The door bore my host’s coat of arms, supported by rampant pantheresses, and beneath it the motto Mangeons les morts.
Inside, the narrow room towered skyward, containing only a tall column of double portraits—my host’s family tree. From each, a husband and wife glowered imperiously, looking little different from generation to generation.
“Do you see that one?” said my host, pointing up. “These are my great-grandmother and great-grandfather. He died young, and she kept his heart in a jar for the remainder of her days. However, my father’s research suggests it may have been his liver by mistake.”
“How romantic!” I sighed.
He led me out of the tall gallery into a velvet parlor. On the marble coffee table sat a cupcake, pink and sparking with sprinkles.
“Do you want it? It is lacking in vital fire, but they print messages on the inside of the wrapper. You can read what the bakers teach, that all the doctors do not know.”

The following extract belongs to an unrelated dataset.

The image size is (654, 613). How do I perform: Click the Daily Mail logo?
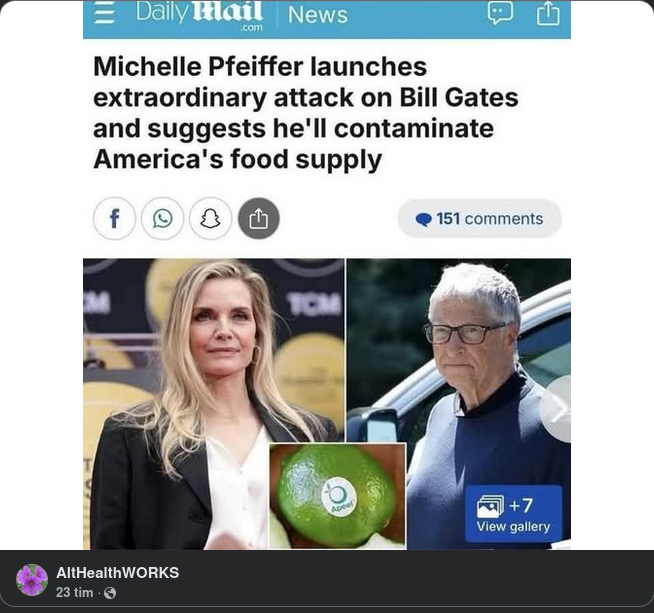(x=199, y=15)
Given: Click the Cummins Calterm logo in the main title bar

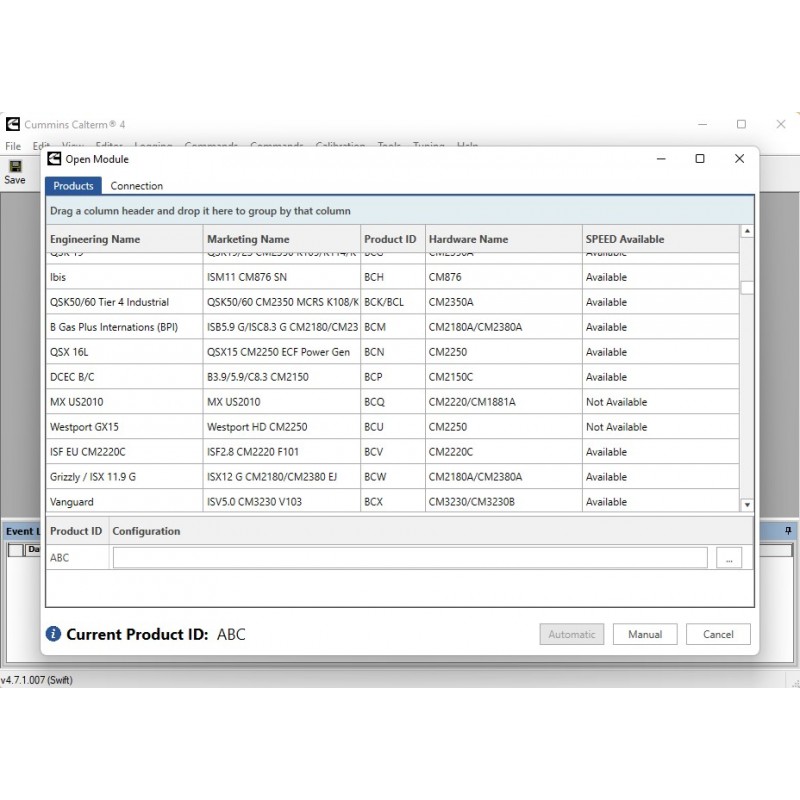Looking at the screenshot, I should point(12,124).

I put the cupcake in my mouth and it subsided pinkly down my throat. I spread the wrapper and read: We can relate to the pretty as the consumer, but to the beautiful only as the consumed.
“You see?” said my host, sitting next to me on the settee.
“I taste,” I answered, running a slow hand along his leg.

VII

She woke up all tits and furious longing.
She had dreamed about her childhood raven, Buryman, and she could not account for how wild she felt in the hot, dark room she woke to. She reached down through her cocoon of ruffles and felt at herself desperately, and she finished with a deep, booming roar that shook the walls and could be heard for miles.
She sloughed off her lace and bedding and stalked to her desk. She did not need a lamp to read what she had written earlier in her journal:
I saw my doppelgänger today in the bathroom mirror, and she was hot as hell. I haven’t eaten all day but I feel wonderful. I think I have died several times and the worms have become my food and not vice versa. When I have finished my brother’s gavage I will take a nap, with an ikon beneath my pillow…
She set the journal aside and slunk through the halls, lit only by the moonlight that gleamed here and there through cracks and arrow slits. She tasted the air as she walked and it was cold and delectable.
She opened the secret entrance with a blast of sudden organ music. She took her time descending the stairs, her thighs brushing slowly against each other.
The music swelled around her when she reached the bottom. Her brother looked up at her and the bags beneath his eyes sagged down like his distended belly.
“Brother,” she said. “I have come to eat your heart.”
He looked up into her eyes and trembled, shaking his chains. She smiled. He licked his lips.